Daniel R. White (born August 2, 1953 in Atlanta, Georgia) is an American attorney and author. His first book, The Official Lawyer's Handbook,,[1] a satire of the legal profession, was a bestseller in the early 1980s.[2] The success of the Handbook, which ranked #1 on The Washington Post best seller list and presumably drew on White's personal experience practicing law with the Washington, D.C., law firm of Hogan & Hartson,[3] led to television appearances, speaking engagements, and other books, as a result of which The American Lawyer magazine declared White "The Official Lawyer's Comedian."[4]

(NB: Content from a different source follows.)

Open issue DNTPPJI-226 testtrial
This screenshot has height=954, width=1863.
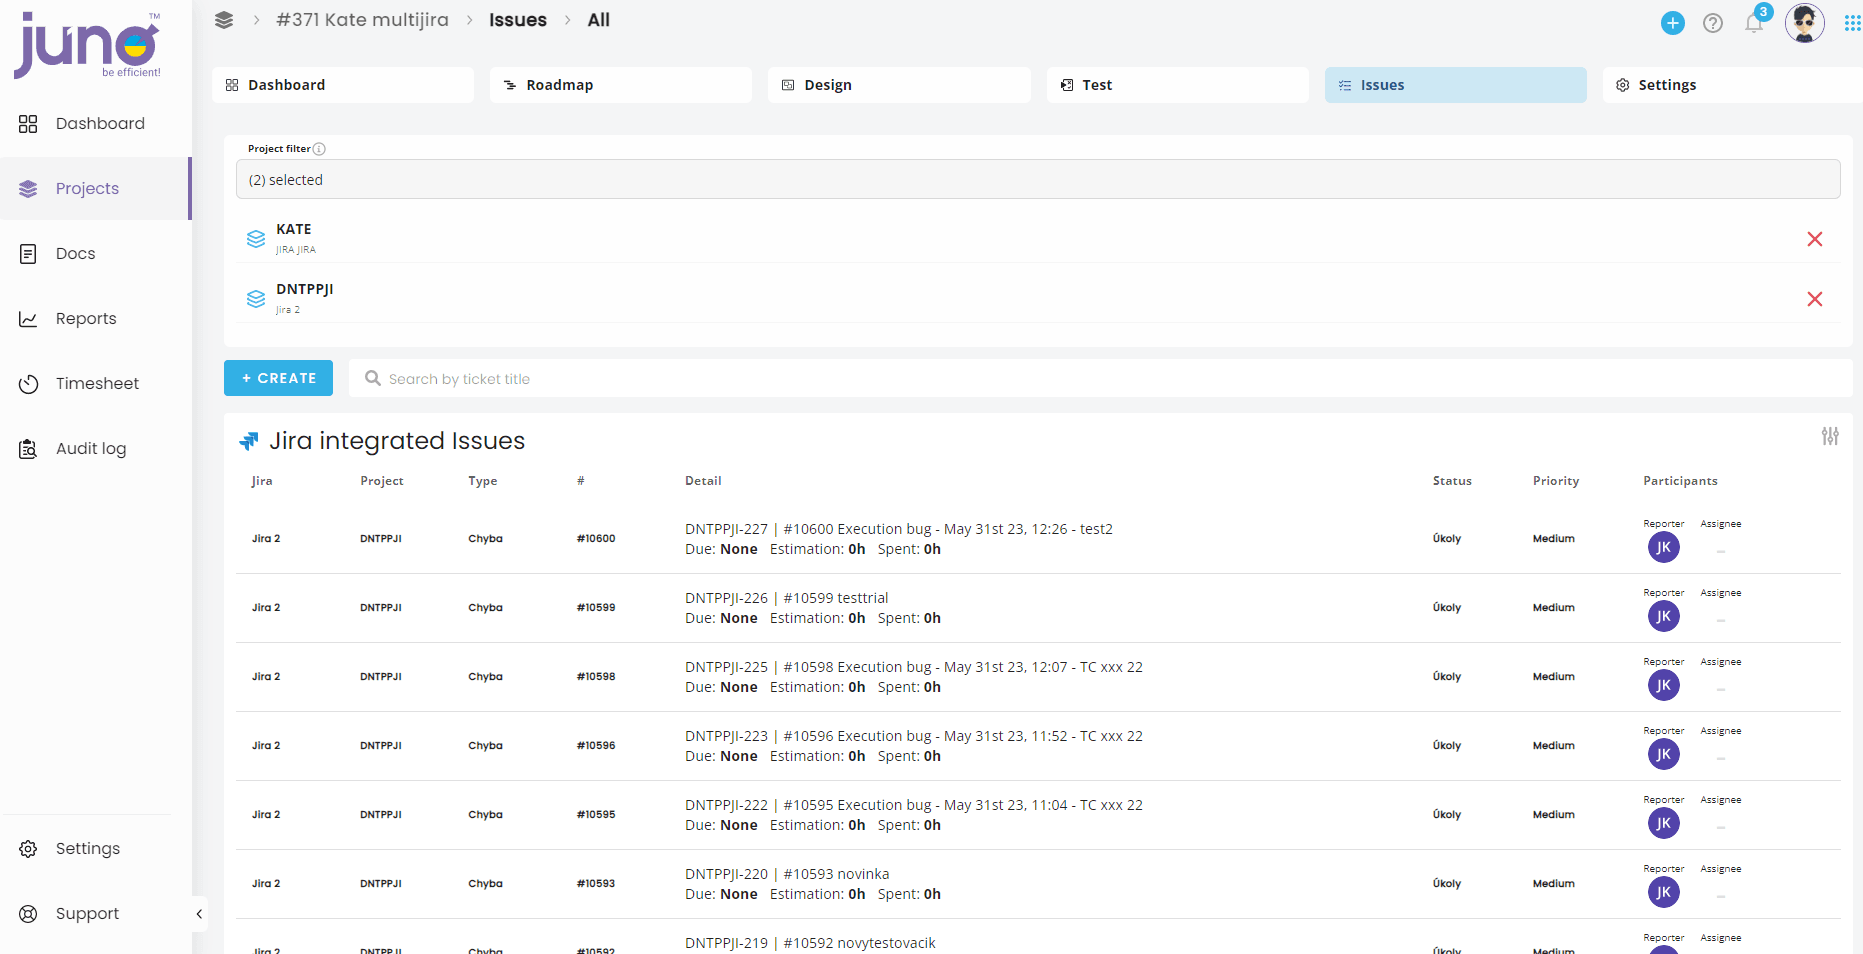(786, 598)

After college, he traveled to Seoul, Korea, where he wrote and edited travel articles for the Korea National Tourism Corporation (later renamed the Korea Tourism Organization), an agency of the Republic of Korea.[6]
At Columbia, White was a Harlan Fiske Stone scholar and the recipient of the Archie O. Dawson Advocacy Award, which provided clerkships for the study of advocacy at the three levels of the federal judiciary, including a period in the chambers of U.S. Supreme Court Justice Thurgood Marshall.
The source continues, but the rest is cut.